◆ WORK TASK
Retype every entry below exactly as it stands.

(Pixel coordinate grounding data)
==================================================

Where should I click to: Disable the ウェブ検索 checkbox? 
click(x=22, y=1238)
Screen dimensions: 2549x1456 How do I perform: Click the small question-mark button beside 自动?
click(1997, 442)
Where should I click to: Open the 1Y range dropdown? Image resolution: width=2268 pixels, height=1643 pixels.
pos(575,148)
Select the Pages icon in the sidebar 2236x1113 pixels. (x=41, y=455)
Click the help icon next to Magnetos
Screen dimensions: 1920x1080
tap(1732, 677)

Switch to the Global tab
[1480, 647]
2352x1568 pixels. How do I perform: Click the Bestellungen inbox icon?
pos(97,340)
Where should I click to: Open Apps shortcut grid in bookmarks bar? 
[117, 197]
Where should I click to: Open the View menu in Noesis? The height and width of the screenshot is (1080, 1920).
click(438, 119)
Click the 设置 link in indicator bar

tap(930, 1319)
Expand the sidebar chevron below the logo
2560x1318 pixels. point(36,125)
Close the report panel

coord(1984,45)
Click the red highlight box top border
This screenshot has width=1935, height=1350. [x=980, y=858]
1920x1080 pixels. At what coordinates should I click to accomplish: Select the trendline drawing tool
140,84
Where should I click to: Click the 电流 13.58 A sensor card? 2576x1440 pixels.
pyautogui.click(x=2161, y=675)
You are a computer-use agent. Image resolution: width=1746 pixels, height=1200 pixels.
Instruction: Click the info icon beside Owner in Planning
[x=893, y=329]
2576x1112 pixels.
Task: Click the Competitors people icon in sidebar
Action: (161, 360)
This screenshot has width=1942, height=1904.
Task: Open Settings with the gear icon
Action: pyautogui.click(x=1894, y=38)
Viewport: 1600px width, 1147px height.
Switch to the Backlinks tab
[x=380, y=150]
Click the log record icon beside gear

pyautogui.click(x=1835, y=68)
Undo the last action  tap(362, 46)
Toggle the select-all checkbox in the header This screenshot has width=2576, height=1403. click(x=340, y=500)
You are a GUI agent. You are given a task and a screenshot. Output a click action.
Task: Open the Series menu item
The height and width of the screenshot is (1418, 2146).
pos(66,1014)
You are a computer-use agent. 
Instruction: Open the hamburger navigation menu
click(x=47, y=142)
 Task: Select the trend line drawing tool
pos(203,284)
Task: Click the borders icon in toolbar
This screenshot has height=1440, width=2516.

==================================================

◆ WRITTEN ANSWER
Where should I click to: Disable the ウェブ検索 checkbox? 
click(x=22, y=1238)
Screen dimensions: 2549x1456 How do I perform: Click the small question-mark button beside 自动?
click(1997, 442)
Where should I click to: Open the 1Y range dropdown? Image resolution: width=2268 pixels, height=1643 pixels.
pos(575,148)
Select the Pages icon in the sidebar 2236x1113 pixels. (x=41, y=455)
Click the help icon next to Magnetos
Screen dimensions: 1920x1080
tap(1732, 677)

Switch to the Global tab
[1480, 647]
2352x1568 pixels. How do I perform: Click the Bestellungen inbox icon?
pos(97,340)
Where should I click to: Open Apps shortcut grid in bookmarks bar? 
[117, 197]
Where should I click to: Open the View menu in Noesis? The height and width of the screenshot is (1080, 1920).
click(438, 119)
Click the 设置 link in indicator bar

tap(930, 1319)
Expand the sidebar chevron below the logo
2560x1318 pixels. point(36,125)
Close the report panel

coord(1984,45)
Click the red highlight box top border
This screenshot has width=1935, height=1350. [x=980, y=858]
1920x1080 pixels. At what coordinates should I click to accomplish: Select the trendline drawing tool
140,84
Where should I click to: Click the 电流 13.58 A sensor card? 2576x1440 pixels.
pyautogui.click(x=2161, y=675)
You are a computer-use agent. Image resolution: width=1746 pixels, height=1200 pixels.
Instruction: Click the info icon beside Owner in Planning
[x=893, y=329]
2576x1112 pixels.
Task: Click the Competitors people icon in sidebar
Action: (161, 360)
This screenshot has width=1942, height=1904.
Task: Open Settings with the gear icon
Action: pyautogui.click(x=1894, y=38)
Viewport: 1600px width, 1147px height.
Switch to the Backlinks tab
[x=380, y=150]
Click the log record icon beside gear

pyautogui.click(x=1835, y=68)
Undo the last action  tap(362, 46)
Toggle the select-all checkbox in the header This screenshot has width=2576, height=1403. click(x=340, y=500)
You are a GUI agent. You are given a task and a screenshot. Output a click action.
Task: Open the Series menu item
The height and width of the screenshot is (1418, 2146).
pos(66,1014)
You are a computer-use agent. 
Instruction: Open the hamburger navigation menu
click(x=47, y=142)
 Task: Select the trend line drawing tool
pos(203,284)
Task: Click the borders icon in toolbar
This screenshot has height=1440, width=2516.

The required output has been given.